Task inputs:

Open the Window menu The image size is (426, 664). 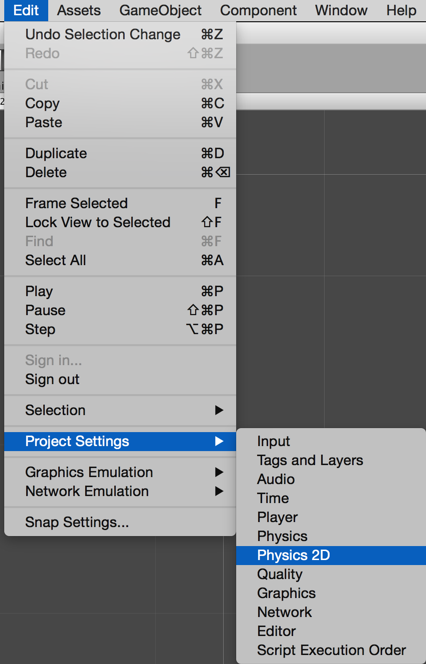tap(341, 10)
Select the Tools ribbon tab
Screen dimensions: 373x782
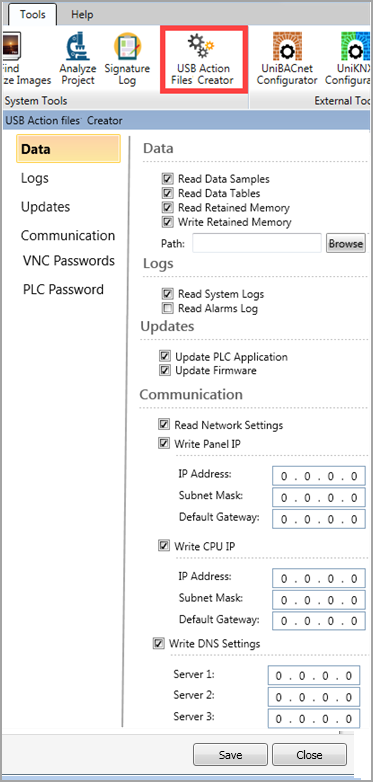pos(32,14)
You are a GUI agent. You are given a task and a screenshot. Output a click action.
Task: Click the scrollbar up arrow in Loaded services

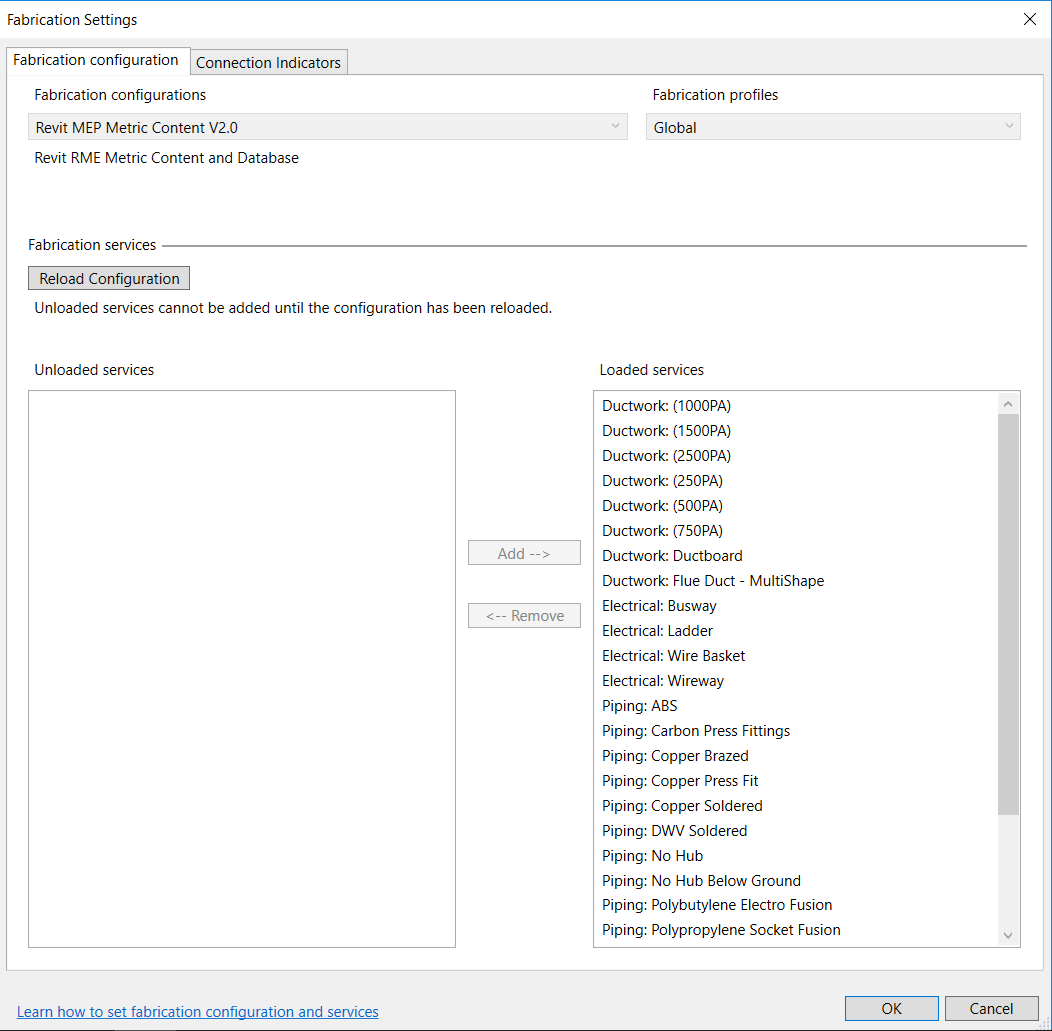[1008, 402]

Task:
Update the stretch of the data from the line containing "Select the Tools ribbon tab" through the end, replacing "Tools" with "Home" and leaving everything else unchanged. Leave the pictures out of your answer.

Response to this exercise:
Select the Home ribbon tab
Screen dimensions: 373x782
pos(32,14)
You are a GUI agent. You are given a task and a screenshot. Output a click action.
Task: Click the scrollbar up arrow in Loaded services

[1008, 402]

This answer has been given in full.